Sunday, January 1, 2012
New Year? Thank goodness!
2010 was the hardest year of my life. 2011 found me putting all these war torn pieces back together. I don't know what 2012 has in store, but compared to the last 2 years of my life, it has to basically rock.
Things that rocked about 2011:
* I broke free from a lot of hurt/guilt/past that has held me back for years. I cannot describe to you the power that comes from realizing that God really can satisfy all your emotional needs. But he can. This year I've come to know God intimately as Healer and Lover of My Soul. Being able to say that is so huge for me, because for the longest time I've depended on other peoples opinions to satisfy me, especially significant others opinions. Now, I really just care about God's opinion. While relationships are great and I am in no way saying I don't want a relationship, I do know I don't need one. I am content whether single or married.
* And I am free from the mind warp that came from past relationships. Now, I can be chewed out by my ex, but it doesn't affect how I think about myself. I have been emotionally and mentally healed by God. I can tell the truths from lies. I'm not saying that when I get text after text it doesn't bother me or that the voice of lies doesn't threaten to come up and say I'm not worth it. It does, but Satan's voice isn't very loud anymore. And it takes one scripture quote to shut him up. hallelujah!
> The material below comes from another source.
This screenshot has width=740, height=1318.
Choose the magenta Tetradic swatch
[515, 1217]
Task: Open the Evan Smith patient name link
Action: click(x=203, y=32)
* I have really found my way back to myself. I've always been something of a free spirit. I like to live in the moment, as much as is possible as a responsible adult anyway. I am seeing beauty in each moment again. It's so amazing.
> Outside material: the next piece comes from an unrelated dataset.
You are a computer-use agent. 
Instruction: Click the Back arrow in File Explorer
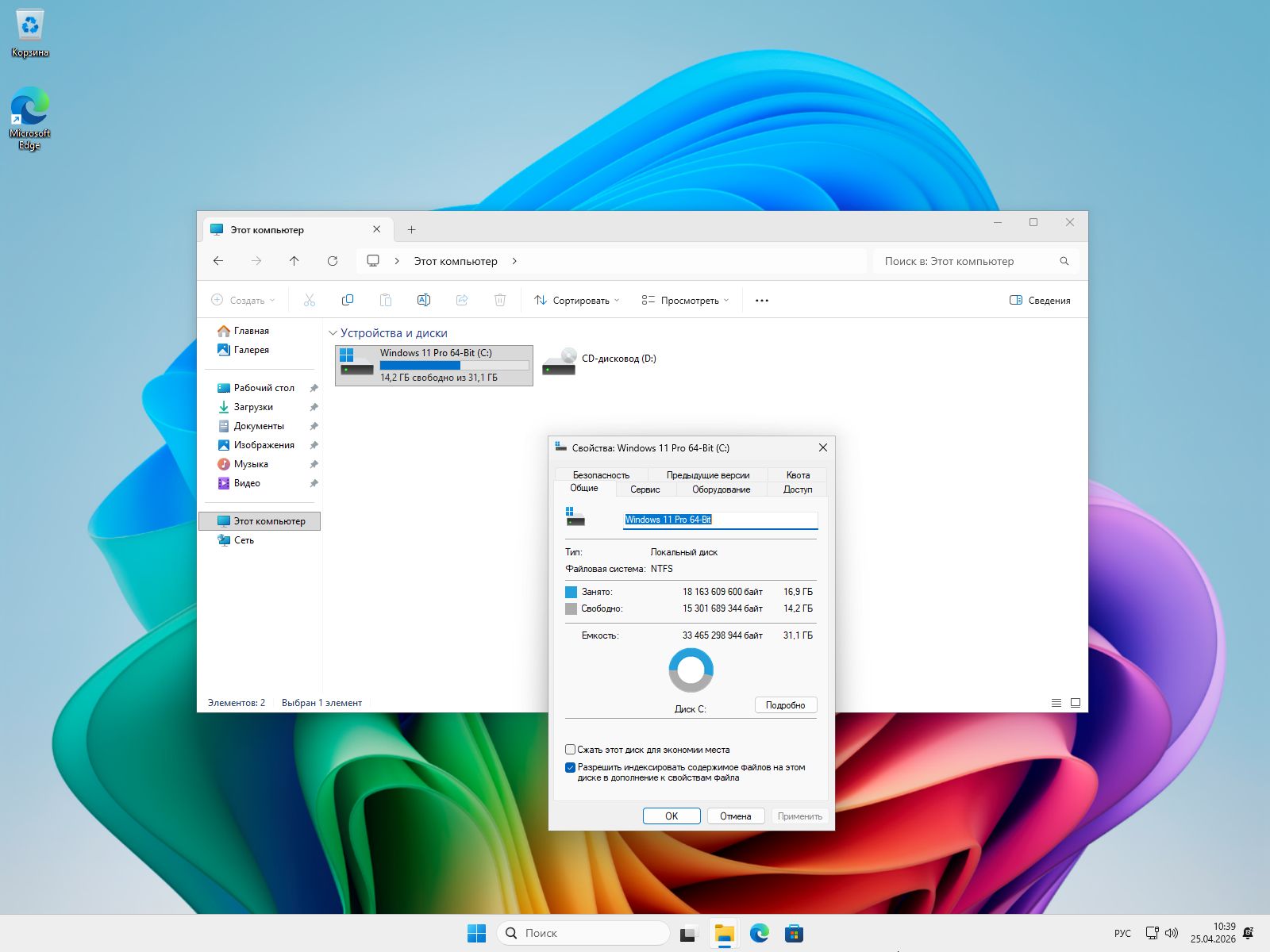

* 2 year olds rock. Jude turning 2 has been such a blessing and huge huge joy!
* I am teaching 2nd grade again! Love that grade! With a pretty rockin team!
* My sister moved to Dallas!
* I went to a Texas Tech football game!
* I have enjoyed VICs with my lovely Lee crew!
* I have enjoyed Fusion stuff with my DBC crew!
Overall despite the pain, 2011 left me in a good spot, and I am looking forward to seeing where 2012 takes me. But if it takes me nowhere, that's ok too. Because whether I stay or whether I go, I know God's got me there for a reason.
My goals this year:
* continue eating as many raw foods as possible. This has really done wonders for my energy level and my psyche. I am honestly a happier, more relaxed person. It's so much easier to choose joy when you've eaten healthy. I'm not kidding. Raw food is equal to zoloft in my opinion.
* continue to purge my house of 'bad' products. Meaning I'm giving up a whole lot of shopping to buy real, organic food, and also to buy all soaps and cleaners that are environmentally friendly. Specifically, no sulfates.
* Recycling and reusing- I am going to be better about taking my reusable grocery bags! I am terrible about forgetting them in.my.car! I'm also going to be taking more recycling to my school. Aubrey doesn't have city recycling (boo). But I can take it to school which is awesome because a) I am recylcying and b) it helps my school get money. Also, I am working on using very few ziploc bags. Did you know there are 20 million ziploc baggies thrown away daily!!! You can buy reusable bags at the container store that are bpa free (ziploc is not) and you can reuse them easily. Plus, they are cute.
* Choosing joy, living in the moment, and being better about letting the free spirit side of me that likes to dance like no ones watching out. Because life is short, and why not?